Rainclouds may have veiled the immediate scene that young George Marston saw from the paddle-wheeler’s deck, but if he could have glimpsed beyond the moment into the years that he was to pass in this new environment the prospect would have loomed exceedingly fair. On that October morning the man, George Marston (two days past his twentieth birthday), came into conjunction with the soil of San Diego County. Man and locality were to act and react on each other for three quarters of a century-and neither, because of the other, was ever to be the same again.
The human actor in this long drama between man and environment had, at the time of their meeting, two decades of a happy childhood and youth in Wisconsin behind him. His education had been ended by his father’s illness, and it was the quest for a more healthful climate that brought the two Marstons to California, and eventually, to San Diego.
The hills and valleys and mesas on which George Marston first looked in 1870 were still thinly settled after a century of occupation by Spaniards and Americans. On the bay shore a few miles away from the original pueblo, with its cluster of adobe houses, a new town of frame buildings and dusty streets was coming into existence. Back of the two little villages, in the valleys of the rising foothills, were widely separated ranch houses and trading posts.

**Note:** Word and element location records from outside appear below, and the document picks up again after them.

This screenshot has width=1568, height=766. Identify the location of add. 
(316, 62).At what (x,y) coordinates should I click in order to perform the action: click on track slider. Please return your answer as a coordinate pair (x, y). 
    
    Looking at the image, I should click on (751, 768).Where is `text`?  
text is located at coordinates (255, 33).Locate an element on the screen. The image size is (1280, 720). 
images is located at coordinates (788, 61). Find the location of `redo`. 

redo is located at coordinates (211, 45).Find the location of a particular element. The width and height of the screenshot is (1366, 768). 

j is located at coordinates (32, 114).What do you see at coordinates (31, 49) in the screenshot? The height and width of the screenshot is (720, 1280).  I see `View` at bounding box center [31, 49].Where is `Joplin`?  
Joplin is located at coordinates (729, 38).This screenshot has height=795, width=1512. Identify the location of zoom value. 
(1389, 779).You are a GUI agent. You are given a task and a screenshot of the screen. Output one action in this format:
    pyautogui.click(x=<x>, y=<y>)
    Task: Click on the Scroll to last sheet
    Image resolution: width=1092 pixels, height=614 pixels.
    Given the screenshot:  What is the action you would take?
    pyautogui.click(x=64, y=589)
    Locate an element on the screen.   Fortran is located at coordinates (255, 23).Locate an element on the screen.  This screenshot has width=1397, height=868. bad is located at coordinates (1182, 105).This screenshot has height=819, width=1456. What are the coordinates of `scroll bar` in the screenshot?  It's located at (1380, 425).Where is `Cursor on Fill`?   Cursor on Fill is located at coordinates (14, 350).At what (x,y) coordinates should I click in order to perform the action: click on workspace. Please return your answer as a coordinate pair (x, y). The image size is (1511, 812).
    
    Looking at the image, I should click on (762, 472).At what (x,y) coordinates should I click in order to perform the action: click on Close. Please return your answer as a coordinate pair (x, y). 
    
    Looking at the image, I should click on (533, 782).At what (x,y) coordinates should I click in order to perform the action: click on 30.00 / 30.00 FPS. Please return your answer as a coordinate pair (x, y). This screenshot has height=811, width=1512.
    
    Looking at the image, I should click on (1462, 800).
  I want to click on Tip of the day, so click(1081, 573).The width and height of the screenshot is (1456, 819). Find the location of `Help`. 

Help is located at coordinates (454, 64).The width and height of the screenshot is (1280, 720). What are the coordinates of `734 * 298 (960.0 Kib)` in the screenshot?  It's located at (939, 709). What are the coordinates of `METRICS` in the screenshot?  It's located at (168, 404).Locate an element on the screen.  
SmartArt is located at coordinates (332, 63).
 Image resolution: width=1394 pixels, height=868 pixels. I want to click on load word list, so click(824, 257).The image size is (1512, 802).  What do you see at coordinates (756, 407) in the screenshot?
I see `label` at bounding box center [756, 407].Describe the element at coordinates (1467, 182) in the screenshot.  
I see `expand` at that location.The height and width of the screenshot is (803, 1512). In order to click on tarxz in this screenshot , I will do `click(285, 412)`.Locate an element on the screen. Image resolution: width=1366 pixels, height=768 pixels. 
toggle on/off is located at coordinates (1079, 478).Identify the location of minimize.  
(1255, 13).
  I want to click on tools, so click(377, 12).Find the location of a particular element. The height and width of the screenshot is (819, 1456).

This was the environment in which young Marston immersed him. self that rainy morning, when he stepped from the steamer to Horton’s Wharf in New San Diego. The growth of the man and the community, and the impact of the one on the other over the next seventy-five years, is engrossingly unfolded in a two-volume biography of this pioneer, compiled by his daughter, Mary Gilman Marston, and handsomely printed by the Ward Ritchie Press, Los Angeles, 1956.
As the title, George White Marston, A Family Chronicle, indicates, part of the book is the record of an American family moving westward for over two centuries, in the pattern common to the era, until the continent had been spanned. The predominant theme, however, is the parallel and related progress of George Marston and San Diego.
From the very day of his arrival, when he found a position as clerk of the Manager of the Horton House, until he transferred to his son, Arthur, the management of the Marston Company in 1931, George Marston was always linked to the business life of the area. But business was to be only one phase of Mr. Marston’s reponse to his environment.
In the first two years of his residence here we find him associated with the Benevolent Association, the Free Reading Room, conferences for prospective railroads, and the Excelsior Skating Club. This early beginning of participation and leadership in civic and social affairs was to continue and expand to an amazing extent as George Marston and in Diego grew older together.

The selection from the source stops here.